+++ Material to process
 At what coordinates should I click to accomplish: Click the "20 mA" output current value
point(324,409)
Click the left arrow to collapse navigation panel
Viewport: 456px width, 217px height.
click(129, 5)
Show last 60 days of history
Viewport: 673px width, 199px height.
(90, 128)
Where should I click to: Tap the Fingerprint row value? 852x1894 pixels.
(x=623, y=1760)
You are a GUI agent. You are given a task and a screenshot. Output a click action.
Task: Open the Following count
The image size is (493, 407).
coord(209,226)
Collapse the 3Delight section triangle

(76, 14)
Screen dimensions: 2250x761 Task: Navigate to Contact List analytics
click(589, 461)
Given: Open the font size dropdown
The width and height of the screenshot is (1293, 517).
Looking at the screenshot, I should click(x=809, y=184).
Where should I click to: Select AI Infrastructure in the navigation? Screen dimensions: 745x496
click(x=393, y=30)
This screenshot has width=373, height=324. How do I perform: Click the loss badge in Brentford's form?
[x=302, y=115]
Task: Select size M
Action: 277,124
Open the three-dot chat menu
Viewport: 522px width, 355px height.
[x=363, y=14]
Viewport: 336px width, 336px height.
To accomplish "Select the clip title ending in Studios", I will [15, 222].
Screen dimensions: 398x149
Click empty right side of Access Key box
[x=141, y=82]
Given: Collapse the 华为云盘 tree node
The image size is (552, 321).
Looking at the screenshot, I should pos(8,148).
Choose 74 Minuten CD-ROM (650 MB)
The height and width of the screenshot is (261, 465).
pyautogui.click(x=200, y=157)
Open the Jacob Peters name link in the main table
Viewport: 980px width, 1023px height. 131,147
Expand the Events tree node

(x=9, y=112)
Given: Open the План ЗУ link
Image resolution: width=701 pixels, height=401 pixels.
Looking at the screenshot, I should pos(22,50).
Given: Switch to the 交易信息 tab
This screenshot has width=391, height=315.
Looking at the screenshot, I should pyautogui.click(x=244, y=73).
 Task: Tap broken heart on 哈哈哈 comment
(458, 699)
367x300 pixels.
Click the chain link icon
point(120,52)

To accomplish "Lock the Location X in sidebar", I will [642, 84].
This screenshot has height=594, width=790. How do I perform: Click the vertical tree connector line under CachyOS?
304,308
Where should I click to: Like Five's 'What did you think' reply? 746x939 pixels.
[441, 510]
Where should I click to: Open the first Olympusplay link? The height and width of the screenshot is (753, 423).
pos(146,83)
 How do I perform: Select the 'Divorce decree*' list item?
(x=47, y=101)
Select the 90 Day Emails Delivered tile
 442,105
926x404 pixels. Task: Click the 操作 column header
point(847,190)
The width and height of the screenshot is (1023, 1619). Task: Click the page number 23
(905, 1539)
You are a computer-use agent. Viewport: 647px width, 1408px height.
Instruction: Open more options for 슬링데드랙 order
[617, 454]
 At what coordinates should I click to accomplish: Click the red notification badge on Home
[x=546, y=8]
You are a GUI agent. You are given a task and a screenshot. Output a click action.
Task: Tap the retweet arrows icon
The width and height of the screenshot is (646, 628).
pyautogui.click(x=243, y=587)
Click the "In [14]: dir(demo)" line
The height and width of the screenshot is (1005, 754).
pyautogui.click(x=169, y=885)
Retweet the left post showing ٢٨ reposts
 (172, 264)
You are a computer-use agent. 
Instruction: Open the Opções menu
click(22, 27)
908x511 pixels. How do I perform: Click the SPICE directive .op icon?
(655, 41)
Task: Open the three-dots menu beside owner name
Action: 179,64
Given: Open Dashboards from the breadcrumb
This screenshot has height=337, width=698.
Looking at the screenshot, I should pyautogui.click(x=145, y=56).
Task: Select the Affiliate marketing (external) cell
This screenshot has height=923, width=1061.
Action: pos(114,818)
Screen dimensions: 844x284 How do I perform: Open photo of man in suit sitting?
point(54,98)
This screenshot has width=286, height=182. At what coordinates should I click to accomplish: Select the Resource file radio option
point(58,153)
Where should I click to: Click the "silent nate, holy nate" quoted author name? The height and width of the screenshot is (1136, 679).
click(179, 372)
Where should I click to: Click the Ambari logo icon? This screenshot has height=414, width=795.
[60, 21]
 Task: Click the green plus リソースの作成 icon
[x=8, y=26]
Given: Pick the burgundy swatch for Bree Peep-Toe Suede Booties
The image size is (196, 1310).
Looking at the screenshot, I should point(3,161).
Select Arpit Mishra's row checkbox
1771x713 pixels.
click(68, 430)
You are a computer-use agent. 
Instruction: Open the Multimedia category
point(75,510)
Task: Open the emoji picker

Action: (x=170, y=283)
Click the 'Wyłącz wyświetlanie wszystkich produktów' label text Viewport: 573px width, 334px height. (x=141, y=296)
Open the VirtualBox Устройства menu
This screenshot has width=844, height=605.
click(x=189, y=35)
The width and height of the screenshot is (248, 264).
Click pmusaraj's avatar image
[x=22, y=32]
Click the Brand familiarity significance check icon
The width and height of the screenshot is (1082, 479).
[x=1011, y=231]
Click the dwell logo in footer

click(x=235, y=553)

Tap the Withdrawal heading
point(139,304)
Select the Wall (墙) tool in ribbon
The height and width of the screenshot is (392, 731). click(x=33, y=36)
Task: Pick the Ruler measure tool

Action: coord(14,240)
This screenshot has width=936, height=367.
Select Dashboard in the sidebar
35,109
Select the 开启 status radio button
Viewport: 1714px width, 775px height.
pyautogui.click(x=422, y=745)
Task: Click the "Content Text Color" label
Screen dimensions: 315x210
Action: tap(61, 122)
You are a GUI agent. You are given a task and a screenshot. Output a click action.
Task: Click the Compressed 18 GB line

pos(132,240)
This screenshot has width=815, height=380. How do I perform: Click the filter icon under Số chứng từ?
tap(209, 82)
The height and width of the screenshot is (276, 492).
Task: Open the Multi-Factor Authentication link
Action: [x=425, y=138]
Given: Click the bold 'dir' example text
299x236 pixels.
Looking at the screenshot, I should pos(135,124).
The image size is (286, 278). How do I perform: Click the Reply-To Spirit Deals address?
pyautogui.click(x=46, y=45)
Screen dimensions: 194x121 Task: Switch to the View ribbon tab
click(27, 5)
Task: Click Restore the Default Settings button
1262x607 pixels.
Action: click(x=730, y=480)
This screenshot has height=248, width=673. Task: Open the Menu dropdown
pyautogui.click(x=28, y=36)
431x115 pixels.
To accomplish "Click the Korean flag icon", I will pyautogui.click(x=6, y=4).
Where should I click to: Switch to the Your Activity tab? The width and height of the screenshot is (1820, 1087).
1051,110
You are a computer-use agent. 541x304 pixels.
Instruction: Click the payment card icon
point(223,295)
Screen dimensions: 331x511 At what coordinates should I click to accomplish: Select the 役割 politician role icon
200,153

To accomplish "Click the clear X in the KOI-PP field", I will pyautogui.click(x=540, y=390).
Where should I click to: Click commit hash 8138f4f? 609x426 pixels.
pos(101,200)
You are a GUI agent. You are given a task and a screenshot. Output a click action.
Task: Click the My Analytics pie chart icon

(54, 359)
++++++
▶ **Problem to solve**: Exactly as they appear above, transcribe the records in full.

▶ **Written response**:
 At what coordinates should I click to accomplish: Click the "20 mA" output current value
point(324,409)
Click the left arrow to collapse navigation panel
Viewport: 456px width, 217px height.
click(129, 5)
Show last 60 days of history
Viewport: 673px width, 199px height.
(90, 128)
Where should I click to: Tap the Fingerprint row value? 852x1894 pixels.
(x=623, y=1760)
You are a GUI agent. You are given a task and a screenshot. Output a click action.
Task: Open the Following count
The image size is (493, 407).
coord(209,226)
Collapse the 3Delight section triangle

(76, 14)
Screen dimensions: 2250x761 Task: Navigate to Contact List analytics
click(589, 461)
Given: Open the font size dropdown
The width and height of the screenshot is (1293, 517).
Looking at the screenshot, I should click(x=809, y=184).
Where should I click to: Select AI Infrastructure in the navigation? Screen dimensions: 745x496
click(x=393, y=30)
This screenshot has width=373, height=324. How do I perform: Click the loss badge in Brentford's form?
[x=302, y=115]
Task: Select size M
Action: 277,124
Open the three-dot chat menu
Viewport: 522px width, 355px height.
[x=363, y=14]
Viewport: 336px width, 336px height.
To accomplish "Select the clip title ending in Studios", I will [15, 222].
Screen dimensions: 398x149
Click empty right side of Access Key box
[x=141, y=82]
Given: Collapse the 华为云盘 tree node
The image size is (552, 321).
Looking at the screenshot, I should pos(8,148).
Choose 74 Minuten CD-ROM (650 MB)
The height and width of the screenshot is (261, 465).
pyautogui.click(x=200, y=157)
Open the Jacob Peters name link in the main table
Viewport: 980px width, 1023px height. 131,147
Expand the Events tree node

(x=9, y=112)
Given: Open the План ЗУ link
Image resolution: width=701 pixels, height=401 pixels.
Looking at the screenshot, I should pos(22,50).
Given: Switch to the 交易信息 tab
This screenshot has width=391, height=315.
Looking at the screenshot, I should pyautogui.click(x=244, y=73).
 Task: Tap broken heart on 哈哈哈 comment
(458, 699)
367x300 pixels.
Click the chain link icon
point(120,52)

To accomplish "Lock the Location X in sidebar", I will [642, 84].
This screenshot has height=594, width=790. How do I perform: Click the vertical tree connector line under CachyOS?
304,308
Where should I click to: Like Five's 'What did you think' reply? 746x939 pixels.
[441, 510]
Where should I click to: Open the first Olympusplay link? The height and width of the screenshot is (753, 423).
pos(146,83)
 How do I perform: Select the 'Divorce decree*' list item?
(x=47, y=101)
Select the 90 Day Emails Delivered tile
 442,105
926x404 pixels. Task: Click the 操作 column header
point(847,190)
The width and height of the screenshot is (1023, 1619). Task: Click the page number 23
(905, 1539)
You are a computer-use agent. Viewport: 647px width, 1408px height.
Instruction: Open more options for 슬링데드랙 order
[617, 454]
 At what coordinates should I click to accomplish: Click the red notification badge on Home
[x=546, y=8]
You are a GUI agent. You are given a task and a screenshot. Output a click action.
Task: Tap the retweet arrows icon
The width and height of the screenshot is (646, 628).
pyautogui.click(x=243, y=587)
Click the "In [14]: dir(demo)" line
The height and width of the screenshot is (1005, 754).
pyautogui.click(x=169, y=885)
Retweet the left post showing ٢٨ reposts
 (172, 264)
You are a computer-use agent. 
Instruction: Open the Opções menu
click(22, 27)
908x511 pixels. How do I perform: Click the SPICE directive .op icon?
(655, 41)
Task: Open the three-dots menu beside owner name
Action: 179,64
Given: Open Dashboards from the breadcrumb
This screenshot has height=337, width=698.
Looking at the screenshot, I should pyautogui.click(x=145, y=56).
Task: Select the Affiliate marketing (external) cell
This screenshot has height=923, width=1061.
Action: pos(114,818)
Screen dimensions: 844x284 How do I perform: Open photo of man in suit sitting?
point(54,98)
This screenshot has width=286, height=182. At what coordinates should I click to accomplish: Select the Resource file radio option
point(58,153)
Where should I click to: Click the "silent nate, holy nate" quoted author name? The height and width of the screenshot is (1136, 679).
click(179, 372)
Where should I click to: Click the Ambari logo icon? This screenshot has height=414, width=795.
[60, 21]
 Task: Click the green plus リソースの作成 icon
[x=8, y=26]
Given: Pick the burgundy swatch for Bree Peep-Toe Suede Booties
The image size is (196, 1310).
Looking at the screenshot, I should point(3,161).
Select Arpit Mishra's row checkbox
1771x713 pixels.
click(68, 430)
You are a computer-use agent. 
Instruction: Open the Multimedia category
point(75,510)
Task: Open the emoji picker

Action: (x=170, y=283)
Click the 'Wyłącz wyświetlanie wszystkich produktów' label text Viewport: 573px width, 334px height. (x=141, y=296)
Open the VirtualBox Устройства menu
This screenshot has width=844, height=605.
click(x=189, y=35)
The width and height of the screenshot is (248, 264).
Click pmusaraj's avatar image
[x=22, y=32]
Click the Brand familiarity significance check icon
The width and height of the screenshot is (1082, 479).
[x=1011, y=231]
Click the dwell logo in footer

click(x=235, y=553)

Tap the Withdrawal heading
point(139,304)
Select the Wall (墙) tool in ribbon
The height and width of the screenshot is (392, 731). click(x=33, y=36)
Task: Pick the Ruler measure tool

Action: coord(14,240)
This screenshot has width=936, height=367.
Select Dashboard in the sidebar
35,109
Select the 开启 status radio button
Viewport: 1714px width, 775px height.
pyautogui.click(x=422, y=745)
Task: Click the "Content Text Color" label
Screen dimensions: 315x210
Action: tap(61, 122)
You are a GUI agent. You are given a task and a screenshot. Output a click action.
Task: Click the Compressed 18 GB line

pos(132,240)
This screenshot has width=815, height=380. How do I perform: Click the filter icon under Số chứng từ?
tap(209, 82)
The height and width of the screenshot is (276, 492).
Task: Open the Multi-Factor Authentication link
Action: [x=425, y=138]
Given: Click the bold 'dir' example text
299x236 pixels.
Looking at the screenshot, I should pos(135,124).
The image size is (286, 278). How do I perform: Click the Reply-To Spirit Deals address?
pyautogui.click(x=46, y=45)
Screen dimensions: 194x121 Task: Switch to the View ribbon tab
click(27, 5)
Task: Click Restore the Default Settings button
1262x607 pixels.
Action: click(x=730, y=480)
This screenshot has height=248, width=673. Task: Open the Menu dropdown
pyautogui.click(x=28, y=36)
431x115 pixels.
To accomplish "Click the Korean flag icon", I will pyautogui.click(x=6, y=4).
Where should I click to: Switch to the Your Activity tab? The width and height of the screenshot is (1820, 1087).
1051,110
You are a computer-use agent. 541x304 pixels.
Instruction: Click the payment card icon
point(223,295)
Screen dimensions: 331x511 At what coordinates should I click to accomplish: Select the 役割 politician role icon
200,153

To accomplish "Click the clear X in the KOI-PP field", I will pyautogui.click(x=540, y=390).
Where should I click to: Click commit hash 8138f4f? 609x426 pixels.
pos(101,200)
You are a GUI agent. You are given a task and a screenshot. Output a click action.
Task: Click the My Analytics pie chart icon

(54, 359)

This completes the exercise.